[Data extracted from a collection]
——

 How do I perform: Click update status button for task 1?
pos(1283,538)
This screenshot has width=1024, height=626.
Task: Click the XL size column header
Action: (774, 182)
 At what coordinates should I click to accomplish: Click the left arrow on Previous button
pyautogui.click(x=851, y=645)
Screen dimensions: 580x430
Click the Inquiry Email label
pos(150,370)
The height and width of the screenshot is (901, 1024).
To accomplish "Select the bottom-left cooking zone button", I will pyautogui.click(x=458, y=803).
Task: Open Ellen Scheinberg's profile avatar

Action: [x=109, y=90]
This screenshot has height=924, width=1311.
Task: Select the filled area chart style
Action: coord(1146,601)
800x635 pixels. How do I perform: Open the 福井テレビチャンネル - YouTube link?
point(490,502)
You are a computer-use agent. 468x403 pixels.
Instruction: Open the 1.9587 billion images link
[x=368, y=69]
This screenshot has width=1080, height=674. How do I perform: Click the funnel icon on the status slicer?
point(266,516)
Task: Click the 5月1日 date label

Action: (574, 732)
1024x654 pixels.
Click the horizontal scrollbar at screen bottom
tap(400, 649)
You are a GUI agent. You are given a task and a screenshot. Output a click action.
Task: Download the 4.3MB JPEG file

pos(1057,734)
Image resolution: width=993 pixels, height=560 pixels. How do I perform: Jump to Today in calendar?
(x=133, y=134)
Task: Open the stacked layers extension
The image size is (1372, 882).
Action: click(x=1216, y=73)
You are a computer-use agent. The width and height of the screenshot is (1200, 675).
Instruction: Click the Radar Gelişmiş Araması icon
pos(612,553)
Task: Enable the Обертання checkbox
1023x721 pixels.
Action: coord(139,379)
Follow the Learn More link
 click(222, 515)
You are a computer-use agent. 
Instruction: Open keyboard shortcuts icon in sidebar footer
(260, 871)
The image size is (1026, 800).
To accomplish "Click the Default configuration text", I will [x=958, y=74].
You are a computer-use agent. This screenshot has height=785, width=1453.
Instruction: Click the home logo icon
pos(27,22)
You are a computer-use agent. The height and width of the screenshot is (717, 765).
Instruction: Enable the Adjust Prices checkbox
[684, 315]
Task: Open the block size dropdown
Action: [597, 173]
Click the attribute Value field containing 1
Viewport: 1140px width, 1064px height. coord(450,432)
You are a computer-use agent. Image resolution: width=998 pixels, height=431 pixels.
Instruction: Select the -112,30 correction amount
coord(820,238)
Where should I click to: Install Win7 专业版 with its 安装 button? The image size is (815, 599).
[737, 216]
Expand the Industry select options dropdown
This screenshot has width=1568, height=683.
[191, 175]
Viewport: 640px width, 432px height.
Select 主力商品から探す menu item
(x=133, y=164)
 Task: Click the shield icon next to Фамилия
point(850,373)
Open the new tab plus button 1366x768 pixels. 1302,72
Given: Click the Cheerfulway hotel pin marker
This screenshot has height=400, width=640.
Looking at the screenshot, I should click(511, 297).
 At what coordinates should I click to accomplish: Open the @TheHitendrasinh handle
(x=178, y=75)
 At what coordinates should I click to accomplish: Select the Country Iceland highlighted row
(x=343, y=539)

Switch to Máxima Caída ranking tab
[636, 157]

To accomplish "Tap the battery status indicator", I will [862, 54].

——

§ **Exercise details**: Return every line from the entries above that contains the word "will".

§ **Exercise solution**:
To accomplish "Select the bottom-left cooking zone button", I will pyautogui.click(x=458, y=803).
To accomplish "Click the Default configuration text", I will [x=958, y=74].
To accomplish "Tap the battery status indicator", I will [862, 54].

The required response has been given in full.